This is the dataset used in an work accepted to the 17th International Conference on Agents and Artificial Intelligence (ICAART). The proposed article title is: Evaluating Biased Synthetic Data Effects on Large Language Model-based Software Vulnerability Detection.
Brief review of all techniques used to clean bias of the SARD Juliet C/C++ 1.3 dataset
- A vulnerability delimiter is written between the vulnerable lines. <START> is placed immediately before the vulnerability and <END> is placed after.
- The directives #ifndef are used to separate "good" and "bad" files. Each test case has a "good" and a "bad" file.
- The functions and variables names that may bias the outcome are changed to a generic name, obtaining a symbolic representation of these variables/function. The variables are changed to VAR0, VAR1, ...etc, and the functions are changed to FUN0, FUN1, ...etc. Note that not all functions/variables are represented in this way, just those that have bias in its name, for example those that have "good" and "bad" in its name.
- All comments are removed
- Finally, we noticed that the classes (vuln. or not vuln.) are biased by some data inside the code by two patterns.

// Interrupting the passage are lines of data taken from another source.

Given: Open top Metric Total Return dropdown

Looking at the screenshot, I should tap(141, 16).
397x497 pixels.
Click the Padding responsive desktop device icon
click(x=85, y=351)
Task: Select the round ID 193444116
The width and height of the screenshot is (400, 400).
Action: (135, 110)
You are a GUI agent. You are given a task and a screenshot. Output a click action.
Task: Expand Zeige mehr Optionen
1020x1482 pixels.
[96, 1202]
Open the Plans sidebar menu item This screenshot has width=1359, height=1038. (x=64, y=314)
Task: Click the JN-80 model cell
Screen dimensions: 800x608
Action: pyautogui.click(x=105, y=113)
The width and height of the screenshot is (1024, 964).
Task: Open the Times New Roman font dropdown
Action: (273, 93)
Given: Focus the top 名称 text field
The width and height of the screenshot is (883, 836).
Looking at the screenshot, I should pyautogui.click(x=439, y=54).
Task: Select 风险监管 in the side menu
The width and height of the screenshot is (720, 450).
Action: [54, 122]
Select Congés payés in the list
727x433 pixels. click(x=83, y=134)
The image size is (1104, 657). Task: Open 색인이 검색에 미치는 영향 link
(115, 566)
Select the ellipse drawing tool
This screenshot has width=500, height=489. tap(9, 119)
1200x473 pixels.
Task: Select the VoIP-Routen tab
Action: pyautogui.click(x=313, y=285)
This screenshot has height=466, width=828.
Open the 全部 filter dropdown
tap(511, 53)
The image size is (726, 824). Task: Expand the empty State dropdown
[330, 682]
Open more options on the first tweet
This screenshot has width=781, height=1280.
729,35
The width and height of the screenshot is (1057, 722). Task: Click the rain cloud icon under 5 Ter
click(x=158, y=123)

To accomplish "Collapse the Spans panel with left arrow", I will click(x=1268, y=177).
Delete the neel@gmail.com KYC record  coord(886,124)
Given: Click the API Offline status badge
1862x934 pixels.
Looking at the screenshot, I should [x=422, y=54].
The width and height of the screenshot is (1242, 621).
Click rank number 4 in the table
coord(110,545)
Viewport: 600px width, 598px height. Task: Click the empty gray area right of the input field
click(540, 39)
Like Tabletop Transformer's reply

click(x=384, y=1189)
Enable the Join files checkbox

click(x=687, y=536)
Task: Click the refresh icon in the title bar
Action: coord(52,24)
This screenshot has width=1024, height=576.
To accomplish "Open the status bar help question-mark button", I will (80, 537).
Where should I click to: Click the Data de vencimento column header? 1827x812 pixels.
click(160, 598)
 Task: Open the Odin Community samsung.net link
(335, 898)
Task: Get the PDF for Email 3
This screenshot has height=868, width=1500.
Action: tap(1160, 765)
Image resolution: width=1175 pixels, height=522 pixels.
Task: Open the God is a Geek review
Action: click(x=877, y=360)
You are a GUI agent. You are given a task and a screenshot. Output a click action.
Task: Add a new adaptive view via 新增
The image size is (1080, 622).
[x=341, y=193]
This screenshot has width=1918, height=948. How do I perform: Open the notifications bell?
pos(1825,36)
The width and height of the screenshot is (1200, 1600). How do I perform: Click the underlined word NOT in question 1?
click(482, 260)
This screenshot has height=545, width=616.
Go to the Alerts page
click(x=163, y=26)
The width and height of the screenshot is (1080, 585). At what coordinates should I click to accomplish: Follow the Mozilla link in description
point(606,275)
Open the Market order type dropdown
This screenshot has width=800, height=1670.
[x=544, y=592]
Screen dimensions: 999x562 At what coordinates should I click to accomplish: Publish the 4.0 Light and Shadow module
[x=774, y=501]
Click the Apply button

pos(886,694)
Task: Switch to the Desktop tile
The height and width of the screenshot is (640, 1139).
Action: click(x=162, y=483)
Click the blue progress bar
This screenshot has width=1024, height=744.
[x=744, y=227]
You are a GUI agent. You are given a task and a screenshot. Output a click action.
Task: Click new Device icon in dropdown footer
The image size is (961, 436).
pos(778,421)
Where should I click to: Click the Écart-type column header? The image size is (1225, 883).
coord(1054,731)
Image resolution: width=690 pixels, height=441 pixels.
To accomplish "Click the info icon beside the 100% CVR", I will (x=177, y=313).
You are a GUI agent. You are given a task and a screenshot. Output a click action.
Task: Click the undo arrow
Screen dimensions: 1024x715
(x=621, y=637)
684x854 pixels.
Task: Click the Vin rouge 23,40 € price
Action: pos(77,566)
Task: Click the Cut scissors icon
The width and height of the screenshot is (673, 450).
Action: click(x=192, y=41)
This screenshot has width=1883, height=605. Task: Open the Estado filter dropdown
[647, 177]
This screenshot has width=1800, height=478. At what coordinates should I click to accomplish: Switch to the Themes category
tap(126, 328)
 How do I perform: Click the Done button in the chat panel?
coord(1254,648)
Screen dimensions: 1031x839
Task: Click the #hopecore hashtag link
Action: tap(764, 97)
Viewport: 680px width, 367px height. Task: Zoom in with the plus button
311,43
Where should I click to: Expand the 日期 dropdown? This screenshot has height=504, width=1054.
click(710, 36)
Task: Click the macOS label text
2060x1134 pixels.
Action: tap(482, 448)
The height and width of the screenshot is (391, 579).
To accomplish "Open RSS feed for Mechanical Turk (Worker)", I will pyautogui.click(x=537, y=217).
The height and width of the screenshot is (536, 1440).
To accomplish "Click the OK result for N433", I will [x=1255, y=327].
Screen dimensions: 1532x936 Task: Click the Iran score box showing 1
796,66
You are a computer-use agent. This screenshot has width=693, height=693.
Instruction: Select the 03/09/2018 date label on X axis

In this final step we remove these two patterns before training the model, these patterns are the static function and the "cascade" pattern that we define at the end of this page.
- Static function pattern:
These are two code snippets taken from the original SARD Juliet dataset:
/* bad function declaration */
void CWE121_Stack_Based_Buffer_Overflow_dest_char_alloca_cat_51b_badSink (char * data);
void CWE121_Stack_Based_Buffer_Overflow_dest_char_alloca_cat_51_bad()/* good function declarations */
void CWE121_Stack_Based_Buffer_Overflow_dest_char_alloca_cat_51b_goodG2BSink (char * data);
static void goodG2B()Basically we noticed that the non vulnerable files have a static void function, while the vulnerable ones don't. The static function appears on 99,7% of the non vulnerable files, while it appears only on 8% of the vulnerable files.
- "Cascade" pattern:
We noticed that after some data processing, specifally after the symbolic representation step, that a pattern appeared at the end of each non vulnerable file:
void FUN2(){
FUN0();
FUN1();
}The "cascade" pattern appears on 99,6% of the non vulnerable files, while it appears only on 0,01% of the vulnerable files.